Then, in 2014, something in my brain clicked again, and I found that magic trigger—the one that let me do something about my appearance. I started by ‘detoxing’ with lemon water, convinced it was flushing the addictive substances—mainly sugar—out of my system. Maybe it was a placebo, I don’t know. But it worked, despite having to also battle the weight gain side effects of my medication. This time, I committed to a paleo lifestyle—eating like a caveman, avoiding anything processed or unnatural. I boiled chicken breasts and ate them like Cheestrings. I refused to have full meals—I considered that to be eating for the sake of eating—and instead snacked in tiny, controlled portions throughout the day.

In just three months, I lost over 30kg by being brutally strict with myself, cutting out almost all carbohydrates and increasing protein. I remember my GP weighing me (for reasons unrelated to my relationship with food), raising her eyebrows, and commenting on how extreme that amount of weight loss was in such a short time.
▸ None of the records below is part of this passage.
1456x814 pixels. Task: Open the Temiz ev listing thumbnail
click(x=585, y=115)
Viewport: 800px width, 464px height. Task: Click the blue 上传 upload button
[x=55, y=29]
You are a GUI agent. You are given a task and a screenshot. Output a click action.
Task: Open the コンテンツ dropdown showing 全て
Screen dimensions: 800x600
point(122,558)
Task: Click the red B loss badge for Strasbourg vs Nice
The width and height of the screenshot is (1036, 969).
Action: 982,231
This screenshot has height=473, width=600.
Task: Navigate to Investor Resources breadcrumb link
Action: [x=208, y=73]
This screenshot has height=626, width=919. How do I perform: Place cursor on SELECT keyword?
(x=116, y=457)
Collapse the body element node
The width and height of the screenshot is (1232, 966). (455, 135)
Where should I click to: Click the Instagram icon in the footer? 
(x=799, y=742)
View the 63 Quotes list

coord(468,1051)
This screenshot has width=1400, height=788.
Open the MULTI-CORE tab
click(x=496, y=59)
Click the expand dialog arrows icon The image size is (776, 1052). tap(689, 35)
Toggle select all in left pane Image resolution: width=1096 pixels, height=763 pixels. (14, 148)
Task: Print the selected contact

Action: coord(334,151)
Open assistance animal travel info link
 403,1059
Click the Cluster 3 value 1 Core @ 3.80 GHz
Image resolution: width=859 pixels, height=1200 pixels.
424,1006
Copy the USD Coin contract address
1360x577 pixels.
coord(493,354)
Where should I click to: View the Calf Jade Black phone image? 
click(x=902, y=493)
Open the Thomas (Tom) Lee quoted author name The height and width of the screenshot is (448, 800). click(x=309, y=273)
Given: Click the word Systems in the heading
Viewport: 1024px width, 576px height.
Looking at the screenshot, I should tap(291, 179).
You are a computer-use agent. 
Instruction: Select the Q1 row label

And that was it. No further concern, no deeper questions. Looking back, I don’t understand why that was the extent of her care—why she didn’t connect the dots, why she didn’t recognise the pattern. Because, in hindsight, she absolutely should have, especially having been my GP since childhood. There was clearly something wrong.

I started to really miss the simple pleasures I’d cut out—sweets, chocolates, cakes. The cravings gnawed at me, so I tried to compromise. I set Saturdays as my ‘treat day,’ allowing myself to buy whatever I’d been longing for all week. At first, it worked. I could indulge on Saturday and snap straight back into strict mode on Sunday. But gradually, Saturday started merging into Sunday. Then Monday. Then Tuesday. Before I knew it, the discipline I’d fought so hard for was slipping through my fingers, and I couldn’t get a grip on it again.

On top of that, my body started punishing me for trying to eat normally again. Whenever I had heavy carbohydrates—potatoes, bread, anything starchy—I’d get this unbearable pain in my chest. Once, it got so bad I booked an emergency doctor’s appointment, convinced something was seriously wrong. But all I got was a casual dismissal and a prescription for co-codamol. No answers, no concern. Just “take some painkillers and go home”. I felt brushed off. As I often do at the doctors. The pain eventually disappeared, but I never did find out what it was. My best guess? After cutting out carbs for so long, my body had stopped producing whatever enzyme it needed to break them down. And when I suddenly reintroduced them, my system couldn’t handle it.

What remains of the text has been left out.